The electrical current flowing through the insoluble anode assembly 20 causes anions in the electroplating solution to be transported through the anion membrane 24 into compartment 28. These anions accumulate in the compartment. At the same time, water is electrolyzed at electrode 26 to produce oxygen according to equation (4), which escapes, and hydrogen ions (H.sup.+). These hydrogen ions also accumulate in compartment 28 and are rejected by the anion membrane 24.

H.sub.2 O.fwdarw.1/2O.sub.2 +2H.sup.+ +2e.sup.- (4)

The net result of these reactions is a reduction in the metal salt concentration of the electroplating electrolyte and a buildup in the concentration of acid in the compartment 28 of the insoluble anode assembly 20. The compartment is continuously or periodically flushed with water or a more dilute acid solution via connections 32 and 34 to remove the accumulated acid and avoid an excessive buildup in acid concentration.

The acid collected from compartment 24 can be neutralized (outside the bath) with a base such as sodium hydroxide, resulting in the production of a salt solution. This salt solution can then be reused to flush the acid from compartment 24. An excessive buildup in salt concentration in the solution used to flush compartment 24 can be avoided by purging all or part of this salt solution from time to time and replacing the purged solution with water.

Many electroplating processes such as Watts nickel and chloride zinc, employ anions other than sulfate, such as chloride, which have an undesirable reaction at the anode. Chloride anions for example react to produce toxic chlorine gas. Another embodiment of the presen invention avoids unwanted anodic reactions by isolating the electrode from the anions which have been removed via the anion membrane.

FIG. 3 shows an insoluble anode assembly 20' which is similar to that described above except that a cation exchange membrane 44 is inserted between the electrode 26' and the anion membrane 24'. The cation membrane 44 is sealed to the wall of the enclosure (e.g. using a suitable gasket--not shown) and is separated from the anion membrane 24' so that a second compartment 46 is formed in the space between the two membranes. Compartment 28' (the first compartment) still contains the electrode (26') and is defined by the cation membrane 44 and the enclosure 22' In this embodiment inlet and outlet connections 32' and 34' communicate with the second compartment 46.

The cation membrane 44 can be a standard strong acid membrane such as Ionac MC3470, although other membranes of similar composition can be equally well employed. Of particular advantage is a perfluorsulfonic acid membrane such as Nafion 324, manufactured by E.I. Du Pont. Such a membrane is resistant to oxidation by agents such as gaseous chlorine, which may be generated to a small extent at the surface of the electrode 26'. Intrusion of small quantities of chloride into the first compartment 28' may occur under some circumstances due to the inherent inefficiencies of cation membranes in totally rejecting all anions.
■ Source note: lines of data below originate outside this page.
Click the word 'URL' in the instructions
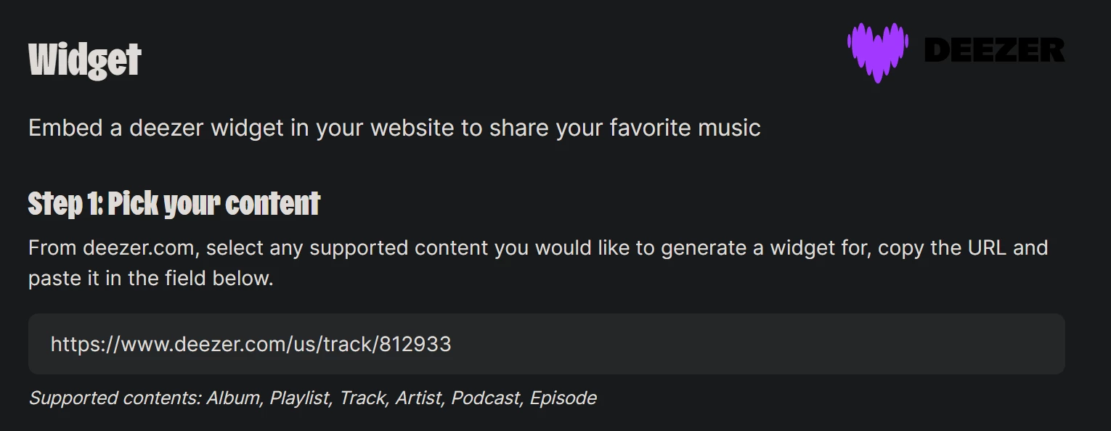The image size is (1111, 431). (x=987, y=248)
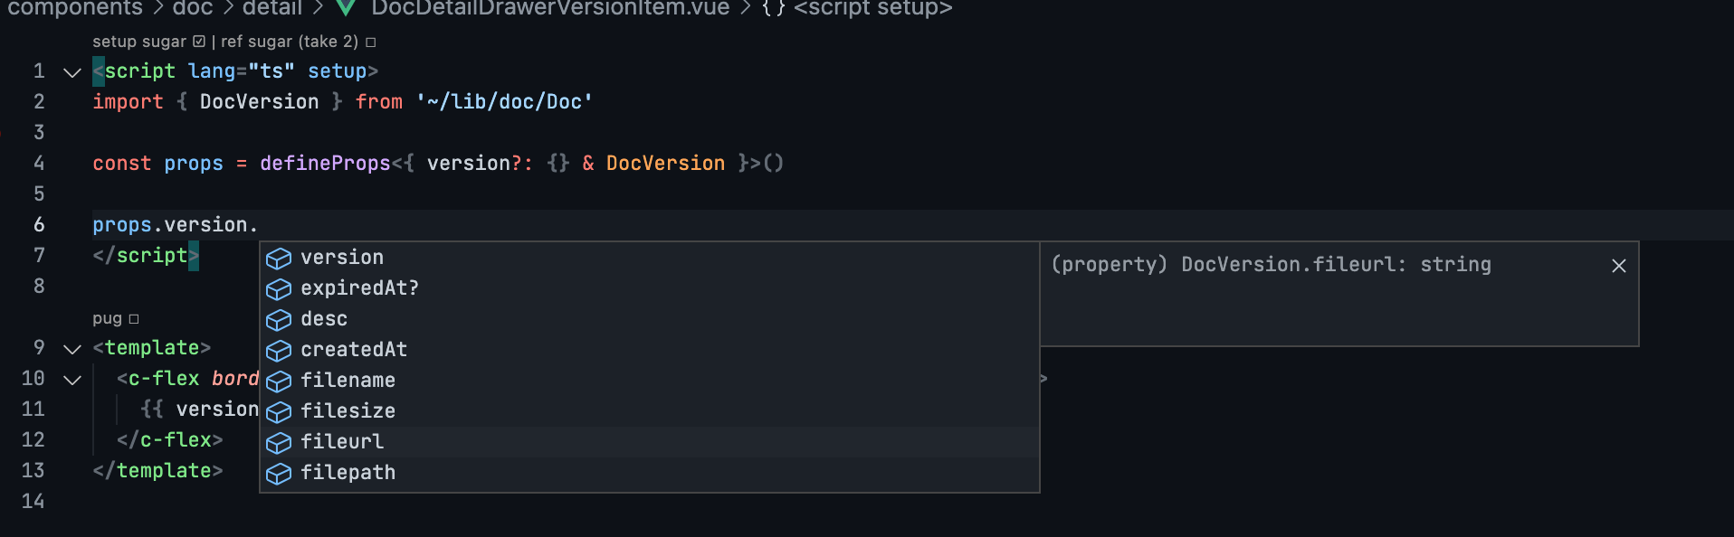Dismiss the fileurl documentation popup via its X
Image resolution: width=1734 pixels, height=537 pixels.
pyautogui.click(x=1618, y=266)
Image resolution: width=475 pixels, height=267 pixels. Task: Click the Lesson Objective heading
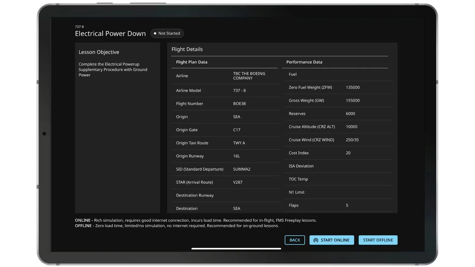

As in the first embodiment, the first compartment 28' is filled with an acid solution, such as dilute sulfuric acid, which reacts at the anode (26') to produce oxygen. The second compartment 46 can also be filled with an acid solution and/or a highly conductive salt solution such as dilute sulfuric acid, dilute hydrochloric acid, sodium chloride, and/or sodium sulfate.
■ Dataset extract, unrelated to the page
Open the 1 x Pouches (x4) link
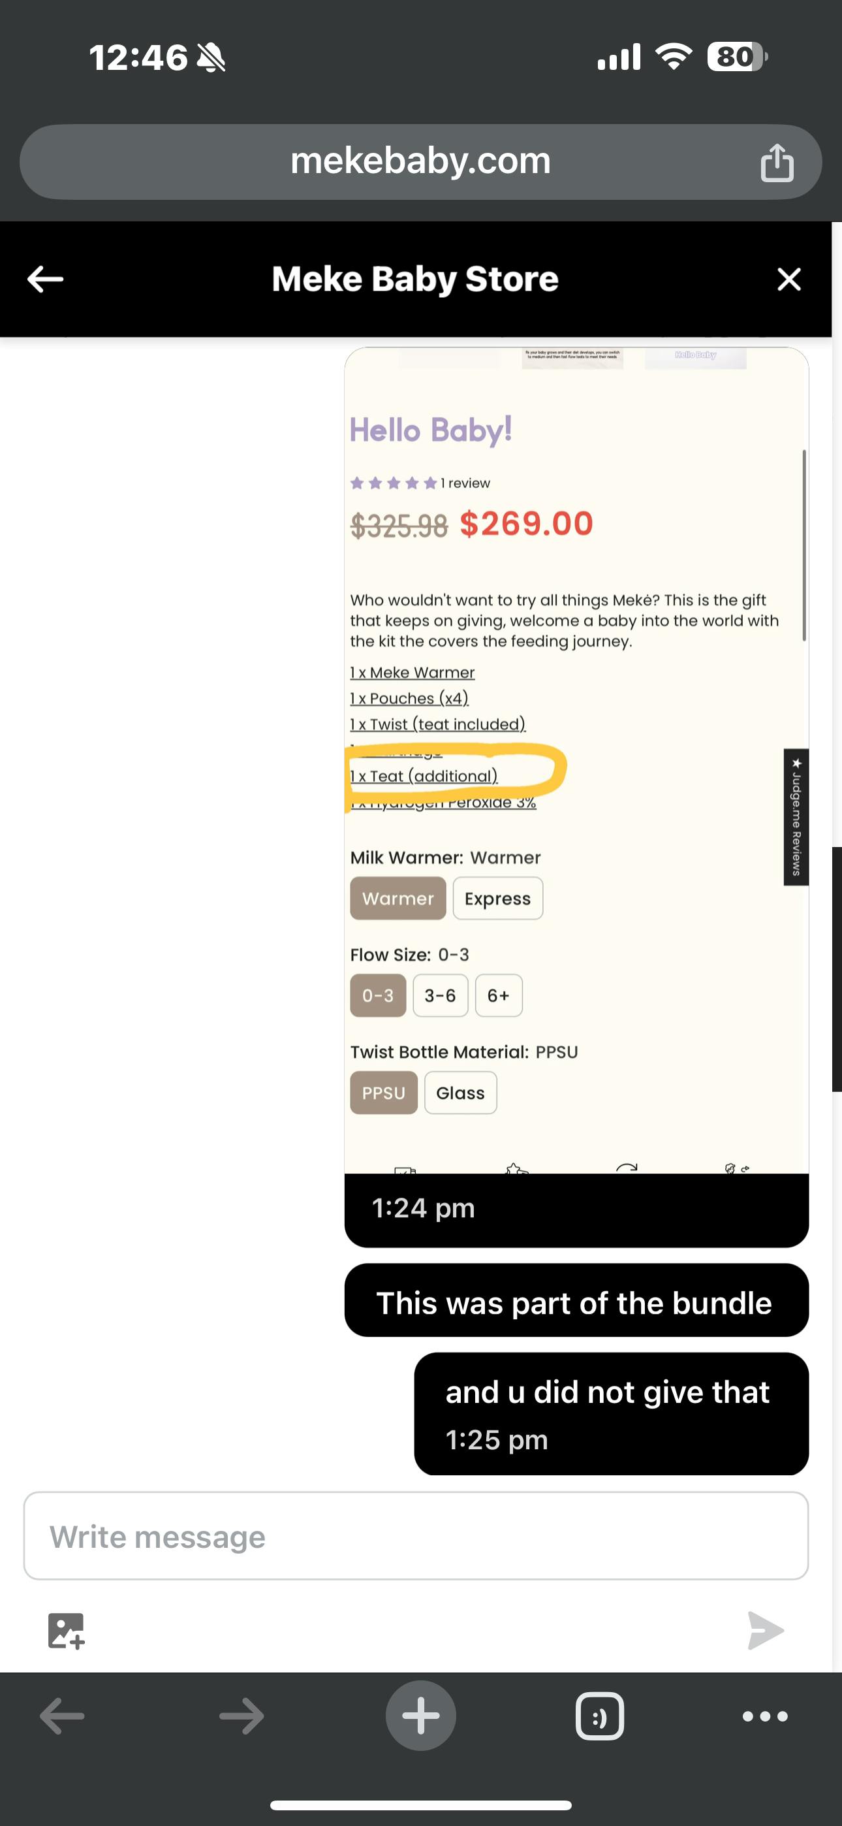The image size is (842, 1826). click(410, 698)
As shown in FIG. 4, insoluble anode assembly 20' is installed in a plating bath in the same fashion as shown in FIG. 2 for insoluble anode assembly 20. In FIG. 4, a separate power supply 48 is shown for assembly 20', although it is to be understood that this is no essential. Conversely, a separate power supply could be used in the first embodiment. The reason for using a separate power supply will be discussed in detail later.
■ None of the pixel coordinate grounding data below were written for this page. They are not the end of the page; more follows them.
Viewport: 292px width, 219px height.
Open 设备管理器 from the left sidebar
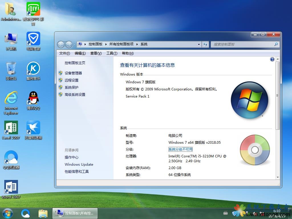coord(73,73)
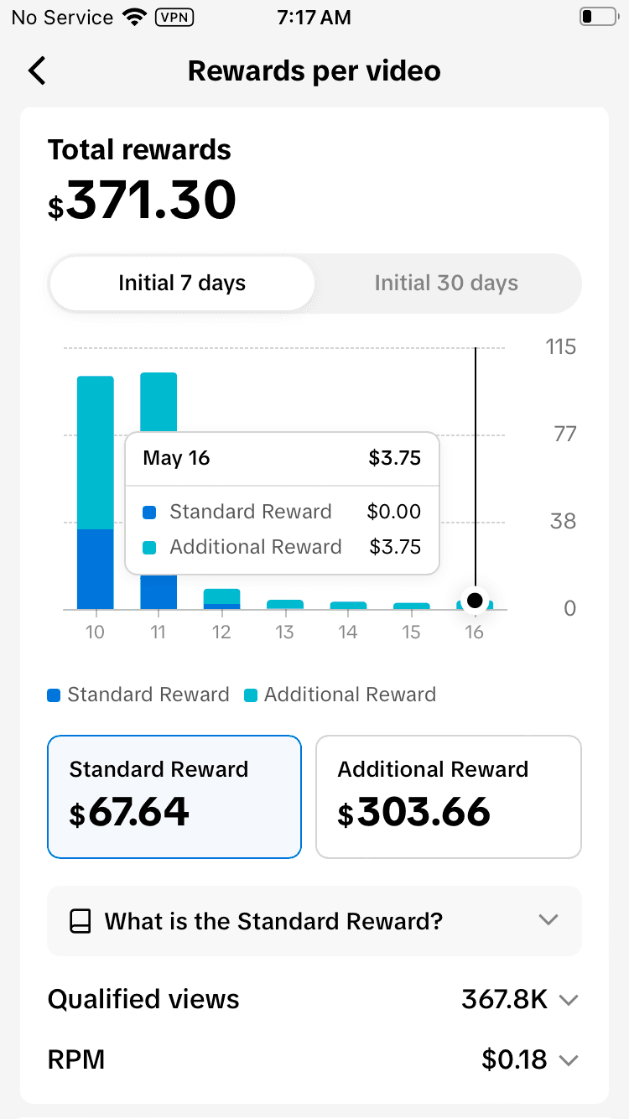
Task: Expand the RPM details chevron
Action: pyautogui.click(x=569, y=1060)
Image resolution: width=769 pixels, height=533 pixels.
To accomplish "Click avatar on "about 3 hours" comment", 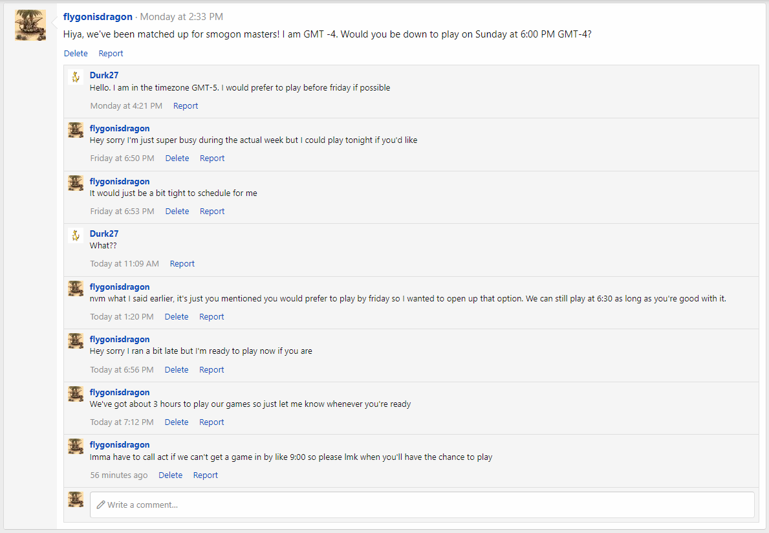I will (x=76, y=394).
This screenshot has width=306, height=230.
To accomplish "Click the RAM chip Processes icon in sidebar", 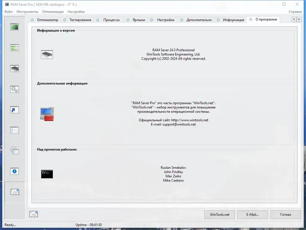I will pos(14,68).
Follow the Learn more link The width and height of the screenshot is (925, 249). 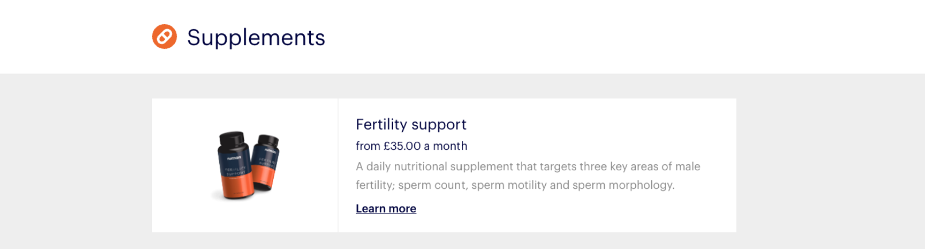tap(386, 209)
During electroplating, the electrical potential between the anodes and cathode causes anions in the electroplating solution to be transported through the anion membrane 24' into the second compartment 46 of the insoluble anode assembly. These anions are rejected by the cation membrane 44 and thereby substantially prevented from entering the first compartment 28'. These anions therefore accumulate in the second compartment 46. 0f particular importance is the fact that objectionable anions such as chloride are largely prevented from entering the first compartment 28' and contacting the electrode 26', thus preventing undesirable anodic reactions such as the evolution of chlorine gas. The second compartment 46 can be flushed and replenished as described above (via connections 32' and 34') to remove accumulated acid and avoid an excessive buildup in concentration. In this embodiment, the acid solution held in the first compartment is not replaced on a regular basis, although water additions are necessary from time to time to replace water lost through evaporation and electrolysis.

FIG. 5 illustrates the fact that the shape of the insoluble anode assembly can be other than the particular rectangular shape shown in FIGS. 1 to 4. FIG. 5 illustrates an embodiment in which two membranes are used but a similar design could of course be used for a single membrane assembly.

In FIG. 5, double primed reference numerals have been used to denote parts that correspond with parts shown in FIG. 3. It will be seen that the two membranes 24" and 44" are fabricated as concentric tubes that surround the insoluble anode 26". At their lower ends, the membrane tubes are sealed to a disc-shaped base 50.

In practice, cylindrical or rectangular configurations will normally be the most convenient although, in principle, other shapes can be used.

Anion Membrane Selection

As discussed above, in principle, the invention will allow the reduction of the metal salt concentration in the plating electrolyte without changing the pH of the plating electrolyte. Because current efficiency at the cathode is often somewhat less than 100%, some hydrogen ions are converted to hydrogen gas. This phenomenon may under some practical circumstances cause the pH of the electroplating electrolyte to slowly rise. This rise in pH could be counteracted through direct addition of acid to the electroplating bath from time to time according to standard practice, or conventional insoluble anodes can be introduced as outlined in U.S. Pat. No. 4,778,572.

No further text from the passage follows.